EXERCISE DESCRIPTION =
The required output is the exact run of lines below that opens at the line with "Click the notification" and closes at the line with "You are a computer-use agent. Screen".

EXCERPTED DATA =
##############################

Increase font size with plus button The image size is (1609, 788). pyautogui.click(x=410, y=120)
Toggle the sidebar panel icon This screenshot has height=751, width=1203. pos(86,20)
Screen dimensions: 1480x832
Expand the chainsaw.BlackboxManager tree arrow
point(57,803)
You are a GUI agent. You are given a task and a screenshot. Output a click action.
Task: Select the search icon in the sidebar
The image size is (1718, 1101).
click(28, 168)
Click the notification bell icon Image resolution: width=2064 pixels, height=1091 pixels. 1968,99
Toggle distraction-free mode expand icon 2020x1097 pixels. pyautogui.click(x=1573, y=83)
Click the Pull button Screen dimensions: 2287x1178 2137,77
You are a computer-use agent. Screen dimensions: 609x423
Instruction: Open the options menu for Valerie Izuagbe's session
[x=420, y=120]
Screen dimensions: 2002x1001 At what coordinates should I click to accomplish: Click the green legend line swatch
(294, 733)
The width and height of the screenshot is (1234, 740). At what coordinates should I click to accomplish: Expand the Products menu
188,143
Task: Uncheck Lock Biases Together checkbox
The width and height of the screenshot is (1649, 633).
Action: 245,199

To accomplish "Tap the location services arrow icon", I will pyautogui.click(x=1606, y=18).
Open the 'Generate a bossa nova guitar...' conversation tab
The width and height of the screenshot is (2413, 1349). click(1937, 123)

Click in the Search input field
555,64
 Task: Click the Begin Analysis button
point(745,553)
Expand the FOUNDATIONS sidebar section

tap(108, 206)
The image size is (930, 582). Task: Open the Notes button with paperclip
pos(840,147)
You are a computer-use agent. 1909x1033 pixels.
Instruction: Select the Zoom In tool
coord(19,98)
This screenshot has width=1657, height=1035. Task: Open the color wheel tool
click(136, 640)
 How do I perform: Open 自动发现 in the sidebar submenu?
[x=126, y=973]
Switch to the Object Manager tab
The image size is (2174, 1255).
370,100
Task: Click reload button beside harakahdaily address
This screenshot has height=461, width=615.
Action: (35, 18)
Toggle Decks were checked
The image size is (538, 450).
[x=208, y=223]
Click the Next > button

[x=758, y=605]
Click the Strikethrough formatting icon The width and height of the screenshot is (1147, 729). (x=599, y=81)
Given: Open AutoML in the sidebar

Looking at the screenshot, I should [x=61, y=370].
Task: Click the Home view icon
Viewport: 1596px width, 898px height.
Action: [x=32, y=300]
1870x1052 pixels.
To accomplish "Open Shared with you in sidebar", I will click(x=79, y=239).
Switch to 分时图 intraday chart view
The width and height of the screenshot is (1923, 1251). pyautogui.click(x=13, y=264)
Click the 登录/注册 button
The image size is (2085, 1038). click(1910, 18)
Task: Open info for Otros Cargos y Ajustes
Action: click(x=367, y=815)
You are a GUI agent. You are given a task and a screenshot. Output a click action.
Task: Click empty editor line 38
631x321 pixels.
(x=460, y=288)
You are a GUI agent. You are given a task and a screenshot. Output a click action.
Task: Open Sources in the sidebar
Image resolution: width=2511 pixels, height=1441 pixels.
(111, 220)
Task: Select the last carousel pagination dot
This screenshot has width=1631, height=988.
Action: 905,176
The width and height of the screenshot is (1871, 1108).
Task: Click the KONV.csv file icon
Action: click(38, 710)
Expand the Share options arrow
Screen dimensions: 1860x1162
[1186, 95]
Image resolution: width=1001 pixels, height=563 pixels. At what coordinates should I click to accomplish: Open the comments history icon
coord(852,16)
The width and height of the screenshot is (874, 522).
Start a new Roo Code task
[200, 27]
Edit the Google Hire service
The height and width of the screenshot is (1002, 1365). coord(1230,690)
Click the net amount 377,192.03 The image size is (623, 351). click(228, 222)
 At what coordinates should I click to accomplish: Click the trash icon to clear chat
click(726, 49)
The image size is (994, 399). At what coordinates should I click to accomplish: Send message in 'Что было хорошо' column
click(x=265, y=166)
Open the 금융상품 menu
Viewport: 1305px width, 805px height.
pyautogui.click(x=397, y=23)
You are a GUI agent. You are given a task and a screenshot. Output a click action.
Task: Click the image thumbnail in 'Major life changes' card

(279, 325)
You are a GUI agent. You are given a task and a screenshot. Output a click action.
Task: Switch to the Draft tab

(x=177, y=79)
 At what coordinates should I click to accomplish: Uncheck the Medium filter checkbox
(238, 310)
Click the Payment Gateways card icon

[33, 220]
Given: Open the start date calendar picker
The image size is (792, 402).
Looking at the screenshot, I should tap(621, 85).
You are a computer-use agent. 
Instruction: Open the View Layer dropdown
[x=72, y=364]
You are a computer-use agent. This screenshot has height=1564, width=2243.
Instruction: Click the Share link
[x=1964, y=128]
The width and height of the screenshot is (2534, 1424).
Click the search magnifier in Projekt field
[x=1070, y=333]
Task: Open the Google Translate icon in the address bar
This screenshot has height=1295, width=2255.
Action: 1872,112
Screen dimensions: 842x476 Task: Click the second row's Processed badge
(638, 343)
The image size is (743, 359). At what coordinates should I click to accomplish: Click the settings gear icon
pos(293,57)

##############################

EXERCISE RESULT =
Click the notification bell icon Image resolution: width=2064 pixels, height=1091 pixels. 1968,99
Toggle distraction-free mode expand icon 2020x1097 pixels. pyautogui.click(x=1573, y=83)
Click the Pull button Screen dimensions: 2287x1178 2137,77
You are a computer-use agent. Screen dimensions: 609x423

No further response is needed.